Выполните задания =>
a - Как называется книга Николая Ядринцева, которая, согласно статье о Толстом и Ядринцеве, попала в руки Толстого?
b - Перечислите все психологические повести, которые, по словам статьи о Толстом и Ядринцеве, Толстой писал в те же годы, что и «Воскресение».
c - Перескажите статью о Толстом и Ядринцеве в двух предложениях.

Текст статьи =>
+---+
Опубликовано в журнале Сибирские огни, номер 9, 2008
Владимир ЯРАНЦЕВ
СИБИРСКОЕ “ВОСКРЕСЕНИЕ”
Лев Толстой и Николай Ядринцев
В 1898-99 гг. Лев Толстой срочно дописывал свое “Воскресение”. К его завершению он мучительно шел долгих десять лет, попав в обстоятельства, столь знакомые другому гиганту русского классического романа — Ф. Достоевскому: он должен был сдать в оговоренные сроки журналу “Нива” и его издателю А.Ф. Марксу едва ли не половину текста. Но все никак не мог добиться нужной ему кондиции текста — не привык он работать в таких “плебейских” (“достоевских”) условиях писателя-журналиста, живущего на журнально-издательские гонорары. Тем более что в его понимание “социального” входила предельная, исчерпывающая честность, а “художественного” — долгая, трудная, скульптурно-кропотливая отделка сюжета, стиля, языка. Особенно если речь идет о романе. А именно к концу 1890-х он начал понимать, что его “Воскресение” из психологической повести вроде “Крейцеровой сонаты”, “Дьявола”, “Хозяина и работника”, “Отца Сергия”, — которые Л. Толстой писал в эти же годы, одновременно — перерастает в роман.
В этот-то напряженный, решающий момент и попадает в его руки книга Николая Ядринцева “Русская община в тюрьме и ссылке” (1872 г.). О том, что эта уникальная и выдающаяся книга необычайно заинтересовала Л. Толстого, свидетельствует описание экземпляра из библиотеки писателя (книга была прислана Л. Толстому В.А. Маклаковым или, по Н. Гудзию, И.Д. Сытиным). В ней множество, более шестидесяти, помет: “Отчеркнуты целые страницы, абзацы, отдельные выражения, слова, загнуты углы листов, иногда — вдвое” (А.Г. Кандеева. Слово о Ядринцеве. — Омск, 2001). Между тем, в отличие от книг П. Мельшина-Якубовича, С. Максимова, Дж. Кеннана, посвященных Сибири и сибирской тюрьме, каторге и ссылке, из книги Н. Ядринцева Л. Толстой взял совсем немного. Согласно Н. Гудзию, это “некоторые областные слова”, вроде “язви-те” и “сведения о том, что проходящие через этапы арестанты оставляют на стенах тюрем записки, в которых сообщают о своей судьбе” (Н. Гудзий. Роман Л. Толстого “Воскресение”. — М., 1964).
+---+
Выдержки из материала =>
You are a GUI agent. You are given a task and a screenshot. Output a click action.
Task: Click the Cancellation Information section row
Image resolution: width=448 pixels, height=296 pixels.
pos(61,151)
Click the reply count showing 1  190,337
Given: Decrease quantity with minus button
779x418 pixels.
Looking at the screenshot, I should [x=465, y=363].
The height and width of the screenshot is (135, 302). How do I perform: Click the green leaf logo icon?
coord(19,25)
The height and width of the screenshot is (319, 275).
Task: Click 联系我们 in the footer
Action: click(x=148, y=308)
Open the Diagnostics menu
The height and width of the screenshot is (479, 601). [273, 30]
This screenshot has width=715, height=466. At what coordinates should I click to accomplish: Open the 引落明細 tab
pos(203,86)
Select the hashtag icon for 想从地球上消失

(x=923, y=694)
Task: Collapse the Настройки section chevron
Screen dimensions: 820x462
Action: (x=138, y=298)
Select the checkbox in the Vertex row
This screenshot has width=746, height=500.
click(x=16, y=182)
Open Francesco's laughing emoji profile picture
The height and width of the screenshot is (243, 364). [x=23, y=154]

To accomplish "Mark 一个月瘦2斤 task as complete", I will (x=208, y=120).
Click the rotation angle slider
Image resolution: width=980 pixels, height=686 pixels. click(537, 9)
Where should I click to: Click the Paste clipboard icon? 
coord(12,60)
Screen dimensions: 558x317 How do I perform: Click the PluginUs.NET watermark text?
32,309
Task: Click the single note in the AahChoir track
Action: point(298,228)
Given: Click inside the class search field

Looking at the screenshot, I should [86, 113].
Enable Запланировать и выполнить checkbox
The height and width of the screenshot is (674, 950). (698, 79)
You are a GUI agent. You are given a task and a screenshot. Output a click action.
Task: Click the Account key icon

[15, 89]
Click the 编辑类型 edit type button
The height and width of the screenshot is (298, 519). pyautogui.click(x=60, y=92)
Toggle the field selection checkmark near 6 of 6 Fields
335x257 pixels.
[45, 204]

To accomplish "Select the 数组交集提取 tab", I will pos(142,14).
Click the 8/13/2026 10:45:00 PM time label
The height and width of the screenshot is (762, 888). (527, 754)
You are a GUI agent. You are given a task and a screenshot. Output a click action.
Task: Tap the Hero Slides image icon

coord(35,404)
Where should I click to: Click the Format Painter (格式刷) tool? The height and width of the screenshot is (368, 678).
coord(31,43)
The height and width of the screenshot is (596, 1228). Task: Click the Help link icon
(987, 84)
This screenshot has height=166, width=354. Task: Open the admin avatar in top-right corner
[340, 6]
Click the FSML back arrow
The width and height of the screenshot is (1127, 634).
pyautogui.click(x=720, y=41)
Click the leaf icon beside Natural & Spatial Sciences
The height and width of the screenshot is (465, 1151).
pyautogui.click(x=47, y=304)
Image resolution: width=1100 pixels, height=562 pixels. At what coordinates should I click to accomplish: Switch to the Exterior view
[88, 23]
+---+
Полные ответы =>
a - «Русская община в тюрьме и ссылке» (1872 г.).

b - «Крейцерова соната», «Дьявол», «Хозяин и работник», «Отец Сергий».

c - В 1898–99 годах Лев Толстой спешно дописывал «Воскресение» для журнала «Нива» и к концу 1890-х понял, что вещь перерастает из психологической повести в роман. Тогда к нему попала книга Николая Ядринцева «Русская община в тюрьме и ссылке», в которой он оставил более шестидесяти помет, но взял из нее совсем немного: по Н. Гудзию, некоторые областные слова и сведения о записках арестантов на стенах тюрем.